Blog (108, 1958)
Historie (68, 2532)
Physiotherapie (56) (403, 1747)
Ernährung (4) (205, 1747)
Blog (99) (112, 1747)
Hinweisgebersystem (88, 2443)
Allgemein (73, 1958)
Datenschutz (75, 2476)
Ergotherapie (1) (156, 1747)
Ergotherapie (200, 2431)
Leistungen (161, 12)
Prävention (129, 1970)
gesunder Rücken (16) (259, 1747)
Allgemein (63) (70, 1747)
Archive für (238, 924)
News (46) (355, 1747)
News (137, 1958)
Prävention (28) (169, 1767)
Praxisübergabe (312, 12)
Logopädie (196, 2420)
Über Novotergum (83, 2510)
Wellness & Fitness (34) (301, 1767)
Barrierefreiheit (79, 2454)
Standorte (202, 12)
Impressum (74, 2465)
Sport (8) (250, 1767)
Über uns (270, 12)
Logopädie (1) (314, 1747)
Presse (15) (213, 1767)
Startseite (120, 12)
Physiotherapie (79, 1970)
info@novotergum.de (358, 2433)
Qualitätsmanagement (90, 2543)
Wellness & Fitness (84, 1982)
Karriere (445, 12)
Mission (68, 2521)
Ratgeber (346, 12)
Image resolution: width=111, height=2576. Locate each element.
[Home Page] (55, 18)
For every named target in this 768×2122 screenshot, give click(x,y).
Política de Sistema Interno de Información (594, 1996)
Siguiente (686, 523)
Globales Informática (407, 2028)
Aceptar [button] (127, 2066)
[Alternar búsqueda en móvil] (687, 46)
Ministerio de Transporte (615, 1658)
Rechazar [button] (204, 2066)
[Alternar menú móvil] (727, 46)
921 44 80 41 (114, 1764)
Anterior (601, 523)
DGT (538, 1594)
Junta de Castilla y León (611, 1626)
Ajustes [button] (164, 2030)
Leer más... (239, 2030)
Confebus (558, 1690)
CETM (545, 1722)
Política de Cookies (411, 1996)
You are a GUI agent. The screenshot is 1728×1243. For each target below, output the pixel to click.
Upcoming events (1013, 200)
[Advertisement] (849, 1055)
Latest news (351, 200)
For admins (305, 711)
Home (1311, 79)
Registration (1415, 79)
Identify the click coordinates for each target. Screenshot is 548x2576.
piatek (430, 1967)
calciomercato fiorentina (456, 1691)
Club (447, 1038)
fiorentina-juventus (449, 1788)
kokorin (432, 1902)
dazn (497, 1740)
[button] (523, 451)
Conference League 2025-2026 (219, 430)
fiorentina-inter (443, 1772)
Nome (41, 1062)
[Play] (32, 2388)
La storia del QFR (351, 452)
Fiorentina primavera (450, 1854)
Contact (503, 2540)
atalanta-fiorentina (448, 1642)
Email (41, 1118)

# TRY IT
Scan the entries above. Copy each line that has the string "Wellness".

# EXERCISE OUTPUT
Wellness & Fitness (34) (301, 1767)
Wellness & Fitness (84, 1982)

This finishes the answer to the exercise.